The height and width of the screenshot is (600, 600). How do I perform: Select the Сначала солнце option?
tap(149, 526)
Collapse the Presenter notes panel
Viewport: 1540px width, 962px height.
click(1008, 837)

☆ ☆ ☆ ☆ ☆

Task goal:
Whatever appears in the listing above, write it down again exactly.

Task solution:
The height and width of the screenshot is (600, 600). How do I perform: Select the Сначала солнце option?
tap(149, 526)
Collapse the Presenter notes panel
Viewport: 1540px width, 962px height.
click(1008, 837)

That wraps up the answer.